#### EXERCISE DETAILS
Repeat the whole listing below precisely. Omit all pictures.
#####
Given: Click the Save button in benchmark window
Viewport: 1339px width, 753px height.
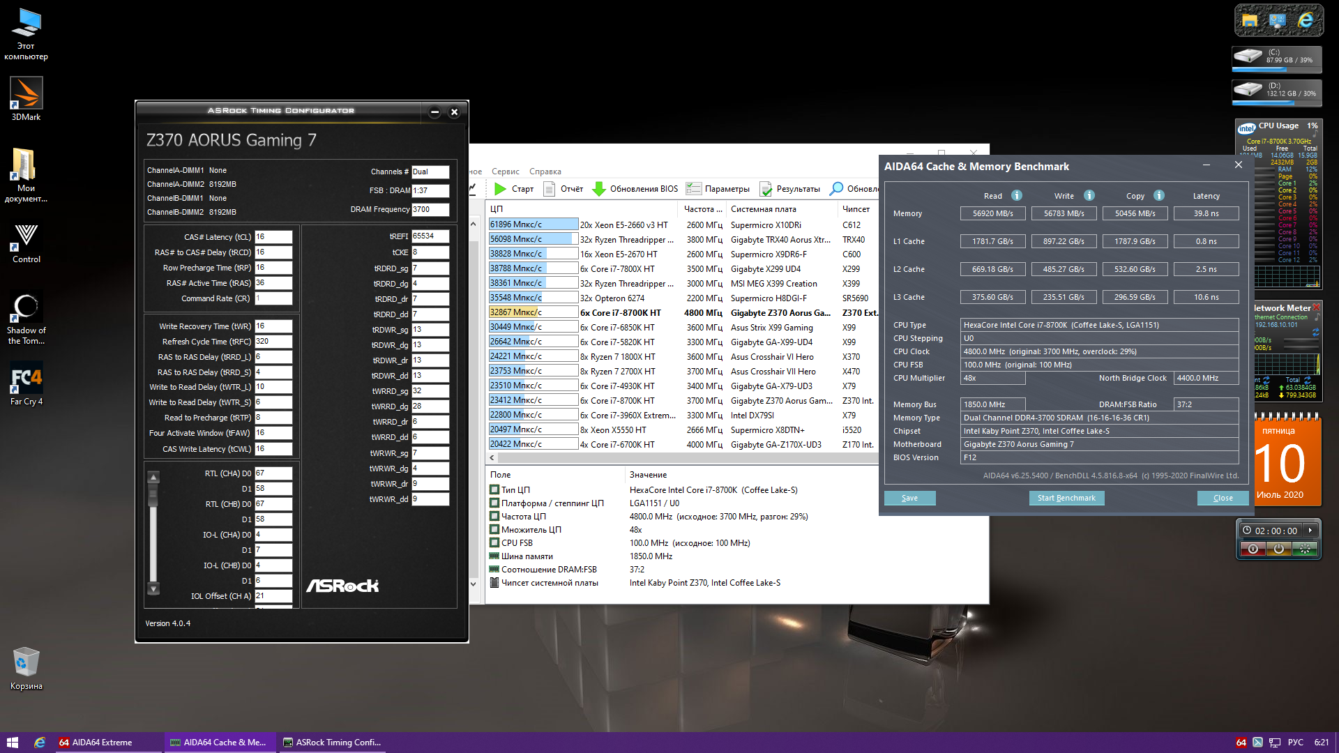Looking at the screenshot, I should (909, 498).
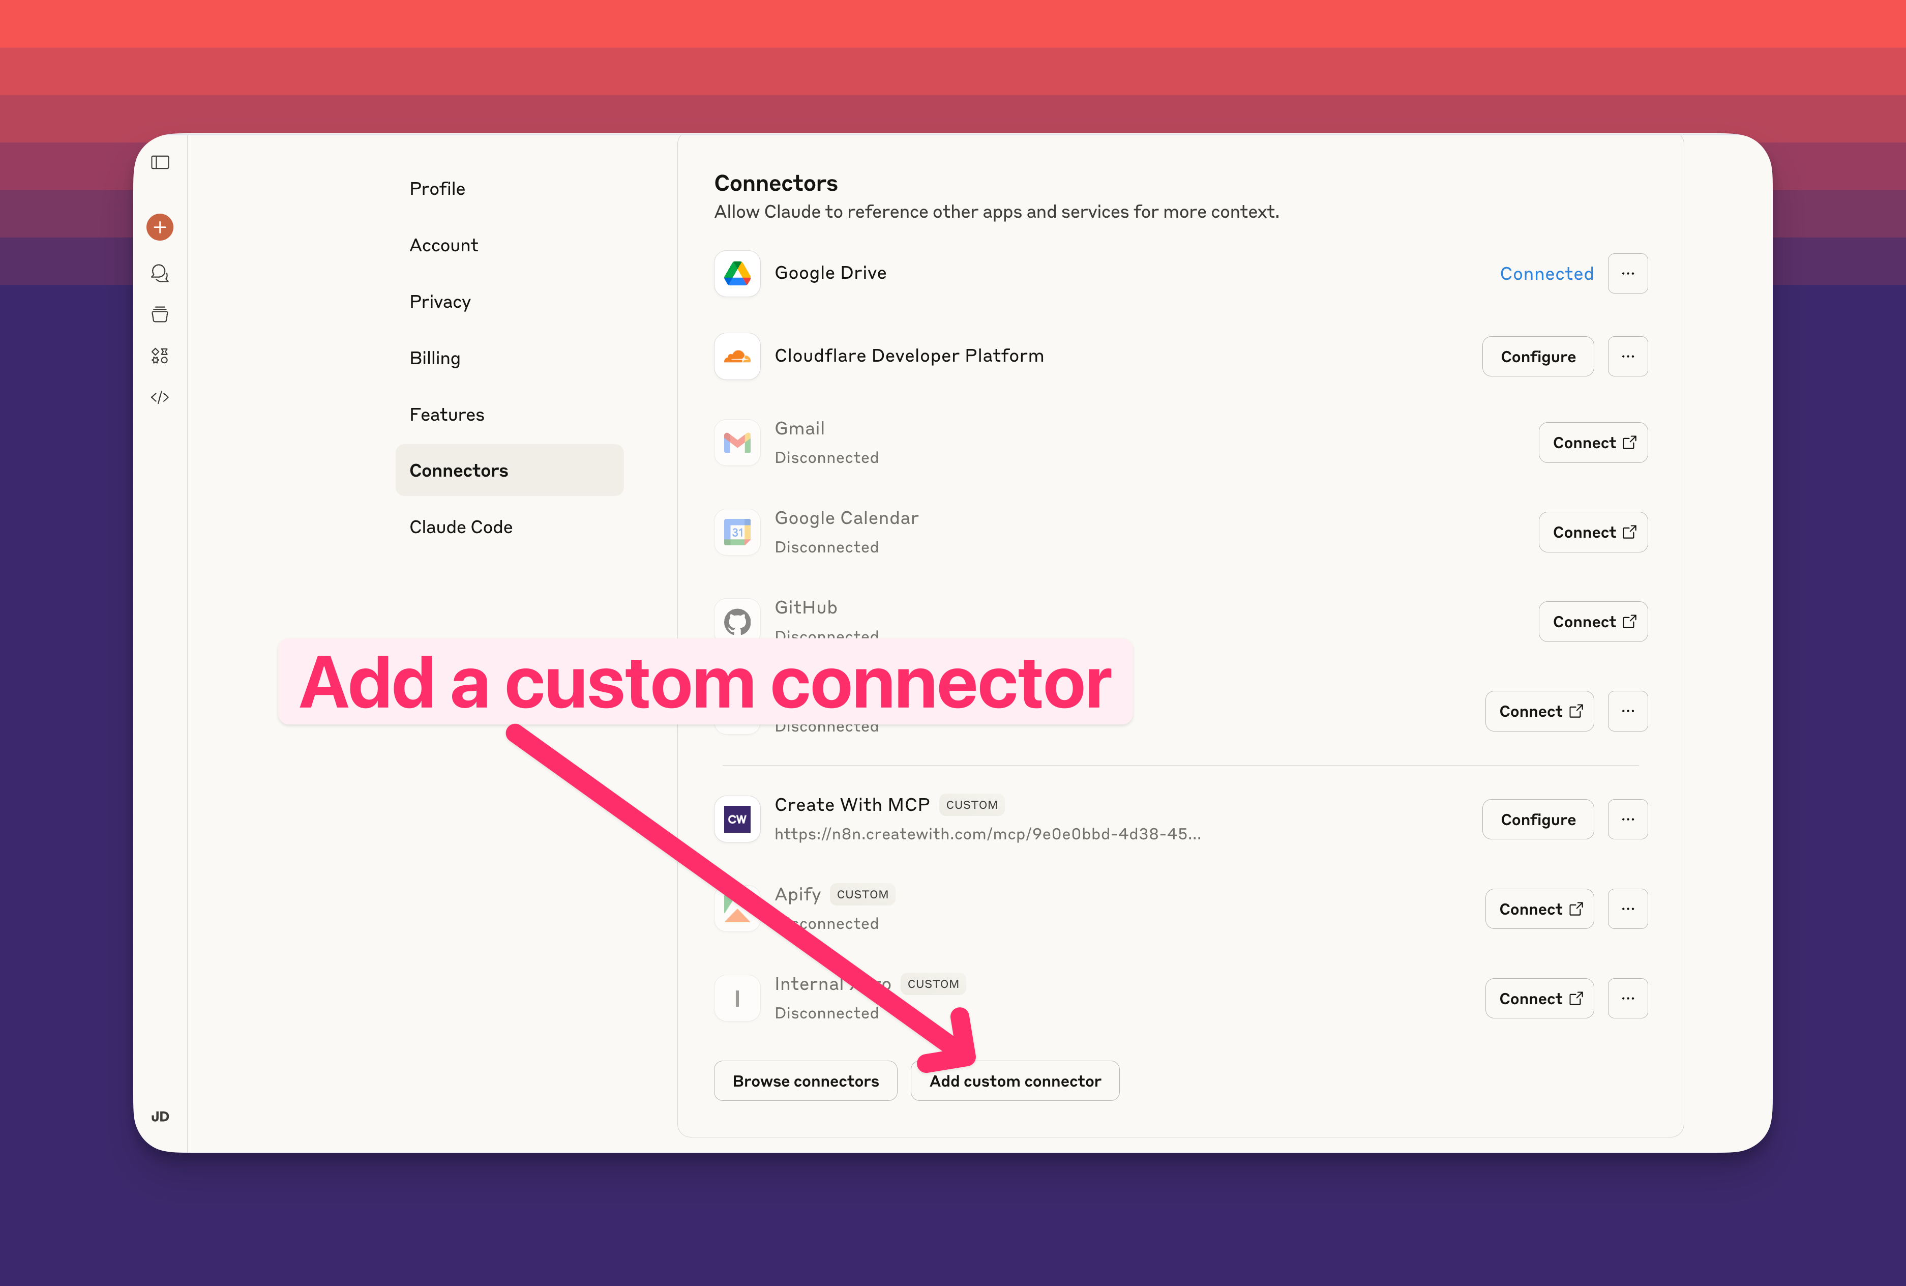Screen dimensions: 1906x1286
Task: Start a new chat with plus icon
Action: click(x=160, y=227)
#####
#### WRITTEN SOLUTION
Given: Click the Save button in benchmark window
Viewport: 1339px width, 753px height.
Looking at the screenshot, I should (909, 498).
Screen dimensions: 1906x1286
Task: Start a new chat with plus icon
Action: click(x=160, y=227)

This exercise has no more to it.